Mp = & matrix [3] [8]
Printf ("First value is % d \ n", * mp );
Printf ("Second value is % d \ n", * ++ mp );
Printf ("Third value is % d \ n", * ++ mp );
Obviously, the first printed value is the content of matrix [3] [8]. What is the next printed value? Ordered storage can answer this question-the next element will be the first change of the rightmost subscript, that is, matrix [3] [9]. Who is next? The 9th column is the last column. However, according to the sequential storage, when a row is full, it is the next row. Therefore, the next printed element will be matrix [4] [0].

2. array name
The array name of a one-dimensional array is a pointer constant, which should be clear to everyone. Its type is "pointer to the element type", which points to the first element of the array element. The multi-dimensional array is similar, but this "almost" often leads to some misleading information for beginners. The array name of the multi-dimensional array is also a pointer, this Pointer Points to the first "element" of the array, which is also an array. For example, the following statement:
Int matrix [3] [10];
Next, let's look at the following expression:
Matrix [1] [5]
This is very simple. This expression indicates the elements contained in column 6 of the second row of the array.
Matrix + 1
If you think this expression points to the second element of the first line, you will be wrong. In fact, this expression points to the entire array of the second row, rather than any element. Www.2cto.com
* (Matrix + 1) is a pointer to the first element in the second row. * (Matrix + 1) indicates the specific value of the first element in the second row.
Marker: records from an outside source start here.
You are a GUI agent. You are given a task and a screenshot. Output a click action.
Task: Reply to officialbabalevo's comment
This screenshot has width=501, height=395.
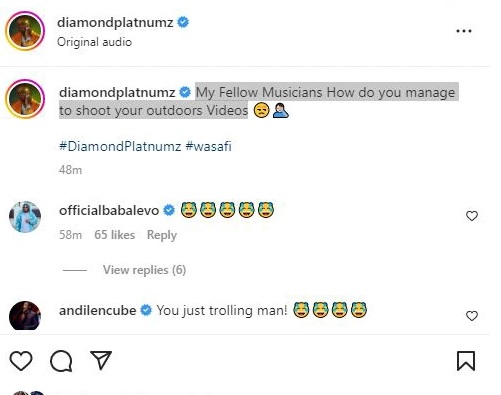coord(162,235)
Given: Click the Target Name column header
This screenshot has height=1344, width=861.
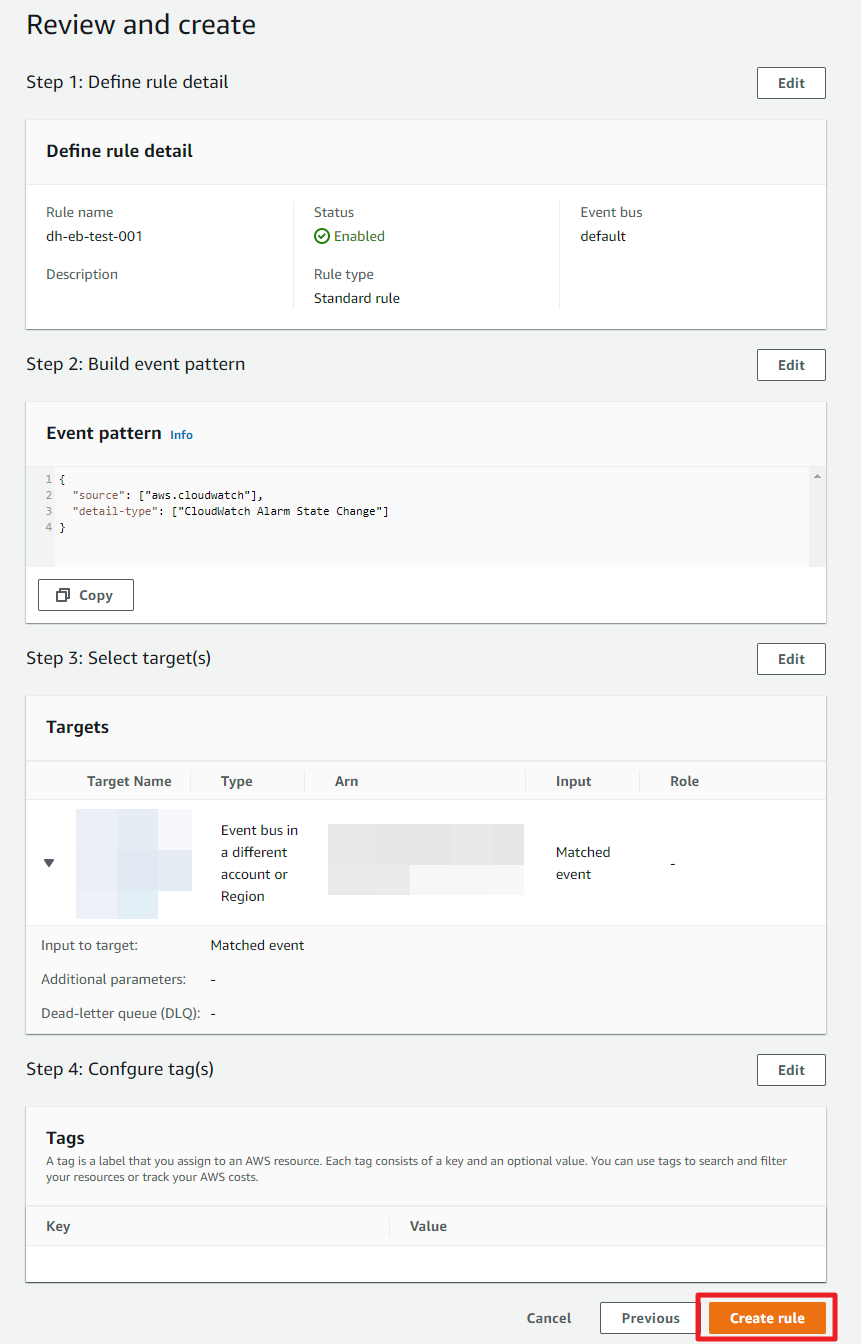Looking at the screenshot, I should 129,781.
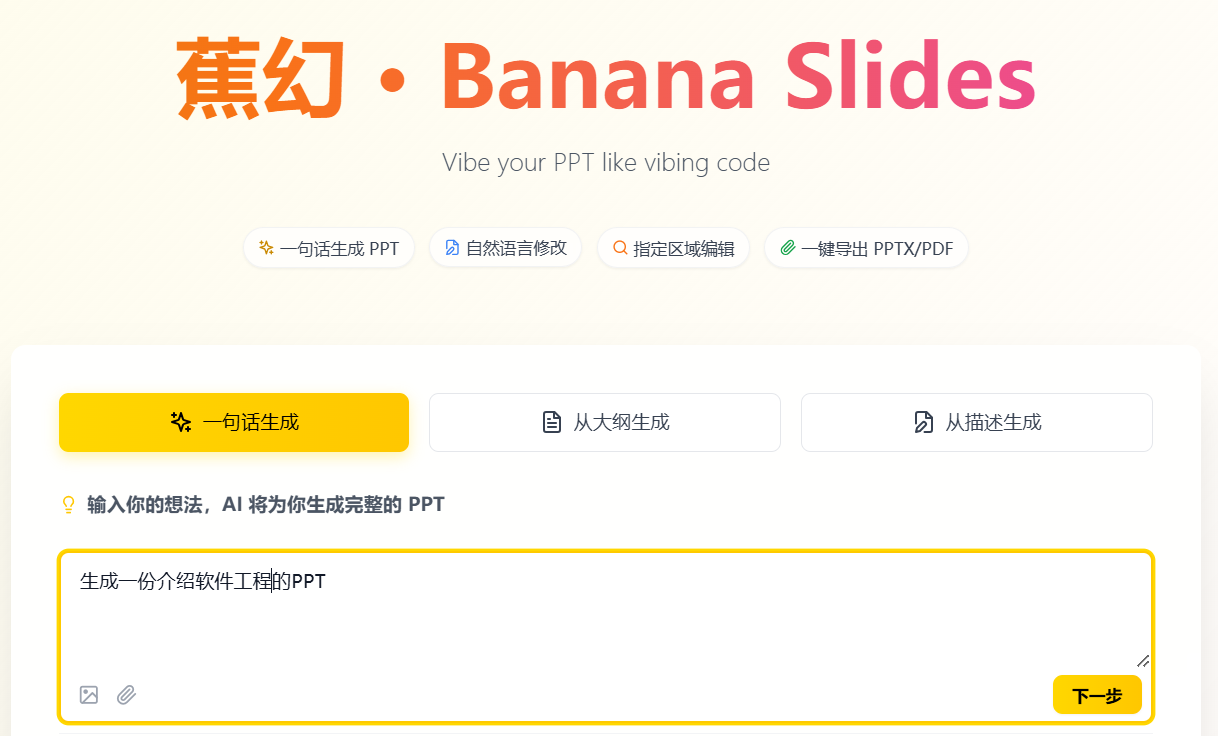1218x736 pixels.
Task: Click the pencil-file icon on the 从描述生成 tab
Action: tap(923, 423)
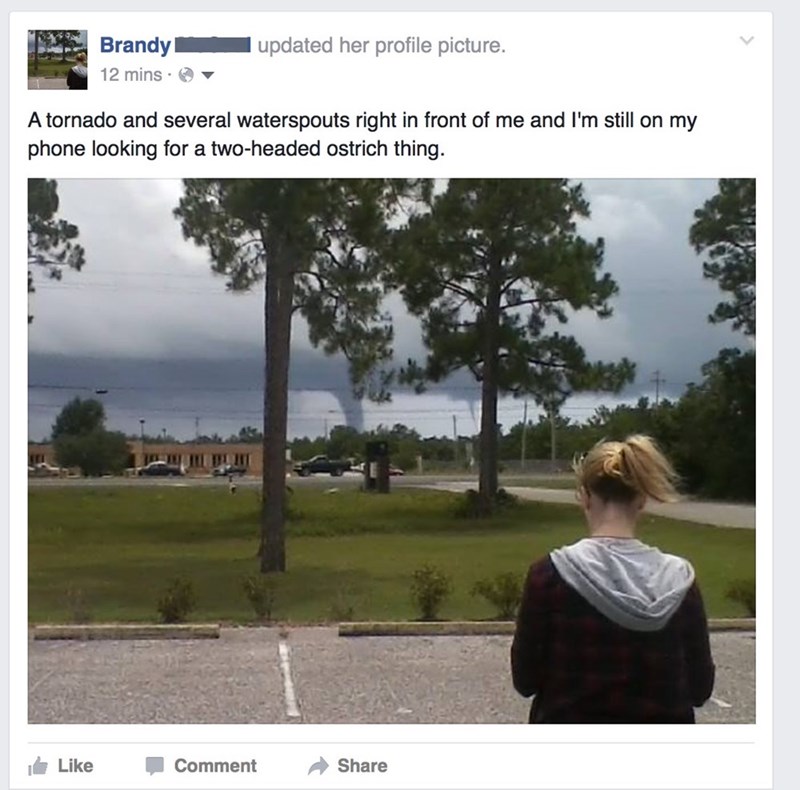Expand the post options chevron
The height and width of the screenshot is (790, 800).
coord(746,40)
In fact, I feel that the design method of multi-dimensional arrays in C language is not very appropriate. This method is not closely related to the rules of one-dimensional arrays, so it is easy to understand, matrix + 1 indicates that the second element of the first line is easier to understand. However, it may be because of the simplicity of the code that the C language inventor uses such an "automatic line feed" process.
TIPS:
In many other languages, such as the familiar C #, multiple subscripts are written in the form of commas. For example:
Matrix [3, 4];
What will happen if you write in C language like this? Your first thought must be: Compilation error. However, it is a pity that such expressions can be compiled in C Language (remember 2 [array? The flexibility of C language is incomparable to that of other languages ).
It seems that there is no problem. The actual running results of such expressions will be different from what you expected.
The comma expression in C Language converts it to matrix [3].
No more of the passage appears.